Despite all the hard evidence to the contrary, I like to keep things simple. I don't like clutter. I don't keep birthday cards. I don't scrapbook. I clean out closets regularly.
And I don't breastfeed.
Please, put away your torches and pitchforks. I'm not dismissing the benefits of breastfeeding--although, let's be honest, the pros of breastfeeding do tend to be overstated. Boob-Nazi propaganda tells you that breastfeeding is cheaper than bottle-feeding; yet Boob Nazis are currently gunning for tax breaks on equipment associated with breastfeeding like breast pumps, which can costs hundreds of dollars. Boob Nazis will tell you that breastfeeding is more convenient than bottle-feeding; tell that to every mother who has ever been banished to a dressing room or bathroom at the mall in order to nurse. I can plug my baby's mouth with a bottle anywhere I please without the need for privacy--or worse yet, without being gawked at by people who have a complex about breasts being out in public no matter how natural the cause. Boob Nazis will tell you that breastfeeding makes for healthier, smarter children. I was bottle-fed, as were a lot of my friends, not to mention my very own first-born. None of us are sickly, weak, or retarded, thank you very much.
So despite the obvious hyperbole, I will concede that breastfeeding is the more natural option and thus probably the most beneficial in the sense that usually Mother Nature knows what she's doing. However Mother Nature also designed us for more than sitting in front of a computer for 8 hours a day, driving gas-guzzling pollution machines on paved roads, and shoving our faces full of processed, chemically-engineered foods all day long. Breastfeeding is great in the way that using cloth diapers is great, or eating organic is great, or not owning a television is great. Numerous studies have been done on the effects of too much screen time on young children, yet no one is calling Social Services about my son watching too many Thomas the Train DVDs. But I am faced on a daily basis, and from otherwise passive and supportive sources, with Boob Nazi propaganda aimed to shame me into doing 'what's best' for my child. I would bet if one compared the material out there persecuting anyone entertaining the idea of bottle-feeding their baby to the material out there condemning smoking and drinking while pregnant, the amount of anti-bottle-feeding material would win hands down.
As I've said before, breastfeeding is great. It's natural, it's healthy, it makes your child love you more, whatever. You can name all the benefits you want, but you will not change my mind. Why? Because breastfeeding makes me crazy.

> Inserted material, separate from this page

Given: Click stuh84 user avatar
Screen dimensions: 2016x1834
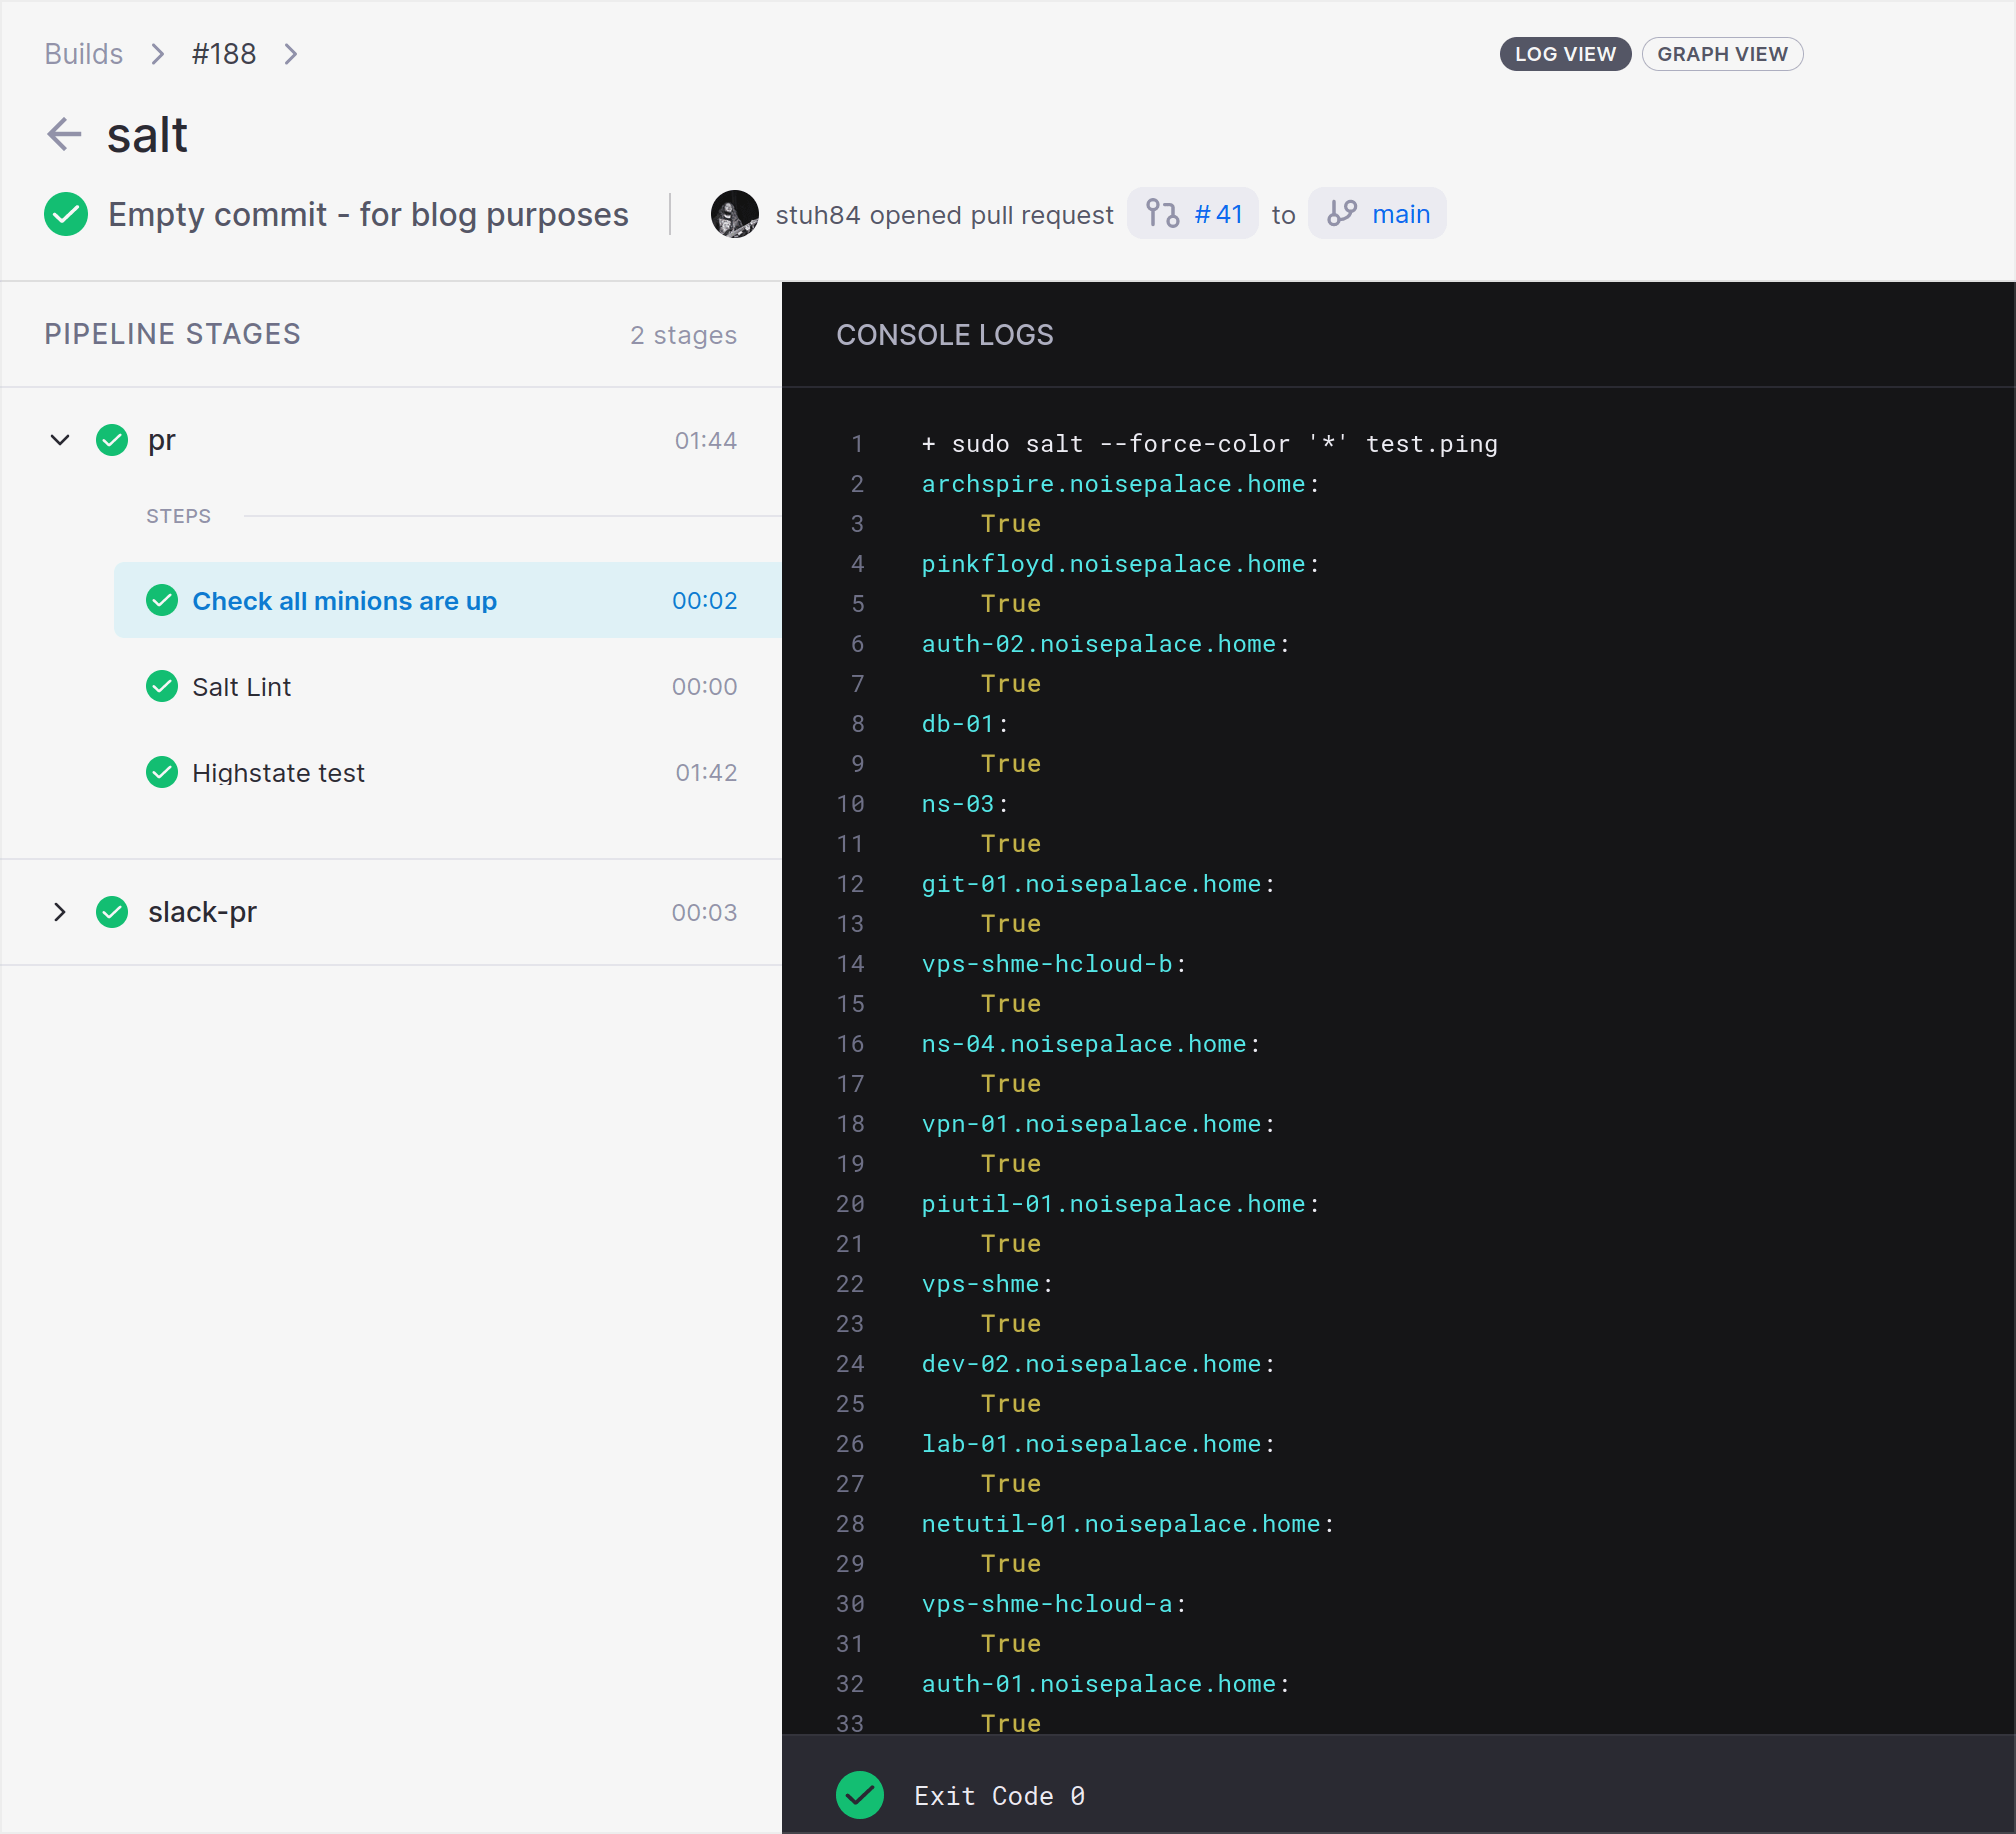Looking at the screenshot, I should click(x=734, y=214).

Breastfeeding takes work, and I don't think anyone--even Boob Nazis--would dispute that. It's not something the comes easily for most. Add in hormones that go from sky-high amounts to plummeting through the floor in a matter of days, visits from family and friends, lack of sleep, and not to mention being responsible for A HUMAN BEING'S LIFE (one who decided to make his debut early, underweight, jaundiced, and absolutely not interested in my breasts at all, by the way), and I was quickly overwhelmed after the birth of my first son. I like control, I like simplicity, I like schedules and routine. None of those things exist when you have a newborn. So for me, nothing was of more importance than gaining back some semblance of control and routine so that I felt like a productive member of society again, rather than a blobby, crying, hot mess of a failure. There were way too many balls up in the air, and some of them just had to go. If taking breastfeeding out of the equation and submitting to that evil known as formula feeding made me happier, then so be it. If the most satisfying moment of my life was emerging from the pain and drama of labor the proud new mother of a healthy baby boy, the relief I felt after hearing my crying child immediately shushed and lulled to sleep with a bottle of formula in his mouth was a VERY close second. It was as if someone had unlocked my shackles. I could eat, I could shower, I could (dare I say it) poop. Hell, I could leave him in the care of someone else while I went for a drive with my husband. I was a new woman! More importantly, I was sane. The hazy hysteria of new motherhood faded away as I let go of things that I didn't HAVE to do.
Pureeing your own organic baby food to avoid cost and chemicals? Washing loads of cloth diapers to save the environment? Giving birth in an inflatable tub in your living room without an epidural? Go for it! Each of us has to find our own way in motherhood. If you can take on breastfeeding, or not vaccinating, or not feeding your child the occasional Happy Meal, and you are no worse for the wear, then I say why not. But I refuse to sacrifice my sanity to meet ideals set by someone else. Particularly when the cons of bottle-feeding are minimal at best. No one has ever had their perfectly healthy newborn baby turned into mentally handicapped boy-in-a-bubble because of formula. After all, if my pediatrician doesn't mind, why should anyone else?
So save the lectures and stern looks. Don't attempt to tell me to give it just one more try. I'm well aware of all the harm that may befall my child by denying him my breasts. I'm also well aware of the undeniable benefits to a newborn baby that come with having a stress-free, well-adjusted, loving and attentive mother. And that is something I would never dream of sacrificing, Boob Nazis be damned!